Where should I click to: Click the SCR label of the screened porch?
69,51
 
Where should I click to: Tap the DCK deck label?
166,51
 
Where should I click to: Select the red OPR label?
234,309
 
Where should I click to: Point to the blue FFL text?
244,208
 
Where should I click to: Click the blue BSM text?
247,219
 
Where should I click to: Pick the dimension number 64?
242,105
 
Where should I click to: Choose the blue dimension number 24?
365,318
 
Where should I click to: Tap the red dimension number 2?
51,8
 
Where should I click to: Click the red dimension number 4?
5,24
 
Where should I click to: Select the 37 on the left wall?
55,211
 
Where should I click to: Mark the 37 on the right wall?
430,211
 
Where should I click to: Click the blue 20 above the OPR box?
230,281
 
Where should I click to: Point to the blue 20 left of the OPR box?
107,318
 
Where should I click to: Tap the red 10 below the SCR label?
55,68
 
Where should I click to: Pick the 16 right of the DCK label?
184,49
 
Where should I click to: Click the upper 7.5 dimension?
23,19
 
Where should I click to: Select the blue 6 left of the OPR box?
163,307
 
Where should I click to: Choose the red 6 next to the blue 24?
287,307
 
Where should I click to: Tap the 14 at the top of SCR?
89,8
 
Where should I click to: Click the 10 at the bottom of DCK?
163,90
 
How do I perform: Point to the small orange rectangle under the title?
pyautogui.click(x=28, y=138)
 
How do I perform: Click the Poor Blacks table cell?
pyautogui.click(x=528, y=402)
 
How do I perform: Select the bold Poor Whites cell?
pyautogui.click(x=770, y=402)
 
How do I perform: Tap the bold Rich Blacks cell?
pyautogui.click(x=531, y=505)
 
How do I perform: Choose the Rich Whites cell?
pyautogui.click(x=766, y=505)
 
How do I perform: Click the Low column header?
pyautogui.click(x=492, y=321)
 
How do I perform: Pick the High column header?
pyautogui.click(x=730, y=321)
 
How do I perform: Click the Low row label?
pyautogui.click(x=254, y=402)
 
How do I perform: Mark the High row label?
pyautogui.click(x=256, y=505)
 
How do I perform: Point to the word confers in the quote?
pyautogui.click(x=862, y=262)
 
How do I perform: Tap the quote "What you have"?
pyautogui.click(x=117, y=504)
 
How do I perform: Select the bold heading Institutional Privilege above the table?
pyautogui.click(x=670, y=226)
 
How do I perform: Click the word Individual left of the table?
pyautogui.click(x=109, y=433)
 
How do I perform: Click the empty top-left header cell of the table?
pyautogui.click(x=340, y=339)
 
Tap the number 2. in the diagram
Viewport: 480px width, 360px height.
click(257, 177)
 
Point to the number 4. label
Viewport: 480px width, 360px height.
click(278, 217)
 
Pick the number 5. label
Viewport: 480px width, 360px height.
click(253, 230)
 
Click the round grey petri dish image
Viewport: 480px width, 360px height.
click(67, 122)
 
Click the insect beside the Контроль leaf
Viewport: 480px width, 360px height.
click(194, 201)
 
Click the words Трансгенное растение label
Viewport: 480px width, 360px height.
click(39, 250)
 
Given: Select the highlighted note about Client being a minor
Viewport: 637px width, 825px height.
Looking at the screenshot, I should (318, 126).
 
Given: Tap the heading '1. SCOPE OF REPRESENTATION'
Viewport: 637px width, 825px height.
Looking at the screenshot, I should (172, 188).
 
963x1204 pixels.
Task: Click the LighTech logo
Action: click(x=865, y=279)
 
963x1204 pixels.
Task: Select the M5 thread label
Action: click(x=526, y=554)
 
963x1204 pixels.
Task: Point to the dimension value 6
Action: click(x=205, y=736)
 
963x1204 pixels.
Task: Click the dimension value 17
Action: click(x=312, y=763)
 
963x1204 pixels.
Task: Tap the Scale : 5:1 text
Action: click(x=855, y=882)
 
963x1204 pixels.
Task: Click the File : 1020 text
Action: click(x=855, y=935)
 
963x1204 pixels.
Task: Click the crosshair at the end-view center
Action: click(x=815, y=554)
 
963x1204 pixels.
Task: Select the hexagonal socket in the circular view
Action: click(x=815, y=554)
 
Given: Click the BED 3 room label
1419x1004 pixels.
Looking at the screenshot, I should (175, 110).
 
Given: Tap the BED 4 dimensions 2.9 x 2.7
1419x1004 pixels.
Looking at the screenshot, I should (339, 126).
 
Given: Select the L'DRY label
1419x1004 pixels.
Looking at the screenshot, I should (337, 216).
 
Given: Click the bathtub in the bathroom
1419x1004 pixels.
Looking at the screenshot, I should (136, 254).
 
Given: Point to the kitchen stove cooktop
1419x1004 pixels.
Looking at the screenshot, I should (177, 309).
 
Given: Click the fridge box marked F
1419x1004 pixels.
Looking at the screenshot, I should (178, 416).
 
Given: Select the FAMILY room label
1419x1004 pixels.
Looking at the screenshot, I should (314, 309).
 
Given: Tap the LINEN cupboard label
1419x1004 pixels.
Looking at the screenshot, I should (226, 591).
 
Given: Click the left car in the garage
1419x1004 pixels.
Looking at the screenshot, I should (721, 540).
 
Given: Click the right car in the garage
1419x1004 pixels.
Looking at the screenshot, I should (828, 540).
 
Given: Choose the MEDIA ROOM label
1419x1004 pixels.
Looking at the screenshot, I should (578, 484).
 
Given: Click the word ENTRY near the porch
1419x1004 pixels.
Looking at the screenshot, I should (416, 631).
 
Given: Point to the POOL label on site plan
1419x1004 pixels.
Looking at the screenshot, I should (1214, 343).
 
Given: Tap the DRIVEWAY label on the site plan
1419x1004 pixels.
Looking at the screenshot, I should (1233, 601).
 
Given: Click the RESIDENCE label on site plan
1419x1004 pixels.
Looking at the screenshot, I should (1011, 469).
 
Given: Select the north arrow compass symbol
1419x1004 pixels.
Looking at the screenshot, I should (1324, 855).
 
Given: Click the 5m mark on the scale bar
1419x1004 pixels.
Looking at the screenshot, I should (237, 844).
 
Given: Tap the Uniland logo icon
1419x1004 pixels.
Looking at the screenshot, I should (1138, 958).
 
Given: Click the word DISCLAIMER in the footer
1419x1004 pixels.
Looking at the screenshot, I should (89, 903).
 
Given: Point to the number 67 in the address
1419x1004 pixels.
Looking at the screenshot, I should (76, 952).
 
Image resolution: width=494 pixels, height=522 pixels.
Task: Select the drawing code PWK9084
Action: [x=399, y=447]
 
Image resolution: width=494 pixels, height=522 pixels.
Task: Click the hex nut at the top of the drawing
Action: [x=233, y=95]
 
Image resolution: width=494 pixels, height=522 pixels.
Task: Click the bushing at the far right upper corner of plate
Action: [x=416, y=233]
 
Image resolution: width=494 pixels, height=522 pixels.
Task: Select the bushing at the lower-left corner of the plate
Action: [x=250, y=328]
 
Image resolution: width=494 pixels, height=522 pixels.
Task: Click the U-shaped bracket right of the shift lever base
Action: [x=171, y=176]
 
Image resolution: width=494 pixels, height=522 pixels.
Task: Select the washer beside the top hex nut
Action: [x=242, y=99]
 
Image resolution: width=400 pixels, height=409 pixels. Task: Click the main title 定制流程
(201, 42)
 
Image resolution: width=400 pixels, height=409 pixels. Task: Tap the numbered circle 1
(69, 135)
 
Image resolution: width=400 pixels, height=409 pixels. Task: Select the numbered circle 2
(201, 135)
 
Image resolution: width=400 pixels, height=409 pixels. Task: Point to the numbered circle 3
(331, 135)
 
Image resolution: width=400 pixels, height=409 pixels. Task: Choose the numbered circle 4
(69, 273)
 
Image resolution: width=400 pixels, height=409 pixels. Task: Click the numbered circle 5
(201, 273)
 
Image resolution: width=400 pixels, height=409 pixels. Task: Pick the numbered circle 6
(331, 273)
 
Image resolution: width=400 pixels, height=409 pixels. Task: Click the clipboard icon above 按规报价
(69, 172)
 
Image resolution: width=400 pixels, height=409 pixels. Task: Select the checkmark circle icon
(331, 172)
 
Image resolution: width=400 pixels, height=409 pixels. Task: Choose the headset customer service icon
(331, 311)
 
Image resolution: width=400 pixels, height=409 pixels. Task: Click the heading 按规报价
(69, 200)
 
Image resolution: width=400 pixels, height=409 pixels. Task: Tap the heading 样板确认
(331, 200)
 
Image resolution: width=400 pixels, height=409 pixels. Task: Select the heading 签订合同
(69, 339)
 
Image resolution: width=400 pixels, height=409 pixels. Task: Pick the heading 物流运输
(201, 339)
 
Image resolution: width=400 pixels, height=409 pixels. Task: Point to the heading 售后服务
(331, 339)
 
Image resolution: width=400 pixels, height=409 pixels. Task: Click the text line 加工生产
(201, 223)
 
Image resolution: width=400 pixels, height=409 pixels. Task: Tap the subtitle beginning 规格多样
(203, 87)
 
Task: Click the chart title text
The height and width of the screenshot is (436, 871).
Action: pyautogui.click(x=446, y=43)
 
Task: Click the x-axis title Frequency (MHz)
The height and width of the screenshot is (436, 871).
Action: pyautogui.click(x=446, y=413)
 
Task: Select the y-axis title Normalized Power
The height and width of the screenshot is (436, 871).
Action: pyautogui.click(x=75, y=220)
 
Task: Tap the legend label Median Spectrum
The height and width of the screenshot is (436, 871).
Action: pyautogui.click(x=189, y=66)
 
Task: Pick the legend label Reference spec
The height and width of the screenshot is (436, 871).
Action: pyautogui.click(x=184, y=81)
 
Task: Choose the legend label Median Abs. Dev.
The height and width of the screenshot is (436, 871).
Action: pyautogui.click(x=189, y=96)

++++++++

From the items above, copy every line that contains the string "quote". Case counts.

How do I perform: Point to the word confers in the quote?
How do I perform: Tap the quote "What you have"?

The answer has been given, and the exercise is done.